THE RECORDS:

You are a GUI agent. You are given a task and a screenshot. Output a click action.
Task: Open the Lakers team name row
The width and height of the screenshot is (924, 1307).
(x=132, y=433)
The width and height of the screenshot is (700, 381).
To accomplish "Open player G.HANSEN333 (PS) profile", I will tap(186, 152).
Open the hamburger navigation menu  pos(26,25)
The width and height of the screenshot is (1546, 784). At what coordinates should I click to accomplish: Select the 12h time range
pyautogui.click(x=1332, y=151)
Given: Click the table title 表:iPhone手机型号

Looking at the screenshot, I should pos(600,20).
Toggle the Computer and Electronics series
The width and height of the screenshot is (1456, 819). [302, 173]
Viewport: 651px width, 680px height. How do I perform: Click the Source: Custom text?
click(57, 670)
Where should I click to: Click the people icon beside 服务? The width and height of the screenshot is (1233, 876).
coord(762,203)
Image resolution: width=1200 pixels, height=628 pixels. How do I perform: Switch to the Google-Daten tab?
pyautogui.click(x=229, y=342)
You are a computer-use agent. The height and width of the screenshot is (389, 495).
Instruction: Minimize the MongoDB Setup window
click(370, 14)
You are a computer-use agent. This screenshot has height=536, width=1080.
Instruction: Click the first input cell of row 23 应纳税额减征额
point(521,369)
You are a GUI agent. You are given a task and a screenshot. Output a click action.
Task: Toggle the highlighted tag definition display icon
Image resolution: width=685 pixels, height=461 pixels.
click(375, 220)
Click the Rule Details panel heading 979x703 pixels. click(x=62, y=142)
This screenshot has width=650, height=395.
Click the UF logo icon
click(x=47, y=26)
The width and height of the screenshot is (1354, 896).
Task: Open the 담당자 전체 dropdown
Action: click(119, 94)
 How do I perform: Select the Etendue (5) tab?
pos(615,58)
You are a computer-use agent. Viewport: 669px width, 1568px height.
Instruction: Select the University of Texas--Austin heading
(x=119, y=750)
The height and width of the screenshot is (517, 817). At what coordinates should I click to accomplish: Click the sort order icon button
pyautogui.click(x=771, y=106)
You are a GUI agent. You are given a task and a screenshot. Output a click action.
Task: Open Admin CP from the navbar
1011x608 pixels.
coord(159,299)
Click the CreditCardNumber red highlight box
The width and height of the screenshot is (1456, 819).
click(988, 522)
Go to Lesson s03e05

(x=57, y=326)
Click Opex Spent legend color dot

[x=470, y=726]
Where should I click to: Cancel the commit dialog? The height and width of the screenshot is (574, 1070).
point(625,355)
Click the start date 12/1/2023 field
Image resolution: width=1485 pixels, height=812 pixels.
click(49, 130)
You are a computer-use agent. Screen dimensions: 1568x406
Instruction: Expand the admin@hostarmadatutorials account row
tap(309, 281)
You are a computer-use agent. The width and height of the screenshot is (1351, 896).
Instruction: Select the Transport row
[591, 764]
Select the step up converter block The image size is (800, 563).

TASK OBJECTIVE: Copy out the records word for word, beginning at the line that contains "The height and width of the screenshot is (517, 817)." and stopping after the line that contains "click(988, 522)".

THE RESULT:
The height and width of the screenshot is (517, 817). At what coordinates should I click to accomplish: Click the sort order icon button
pyautogui.click(x=771, y=106)
You are a GUI agent. You are given a task and a screenshot. Output a click action.
Task: Open Admin CP from the navbar
1011x608 pixels.
coord(159,299)
Click the CreditCardNumber red highlight box
The width and height of the screenshot is (1456, 819).
click(988, 522)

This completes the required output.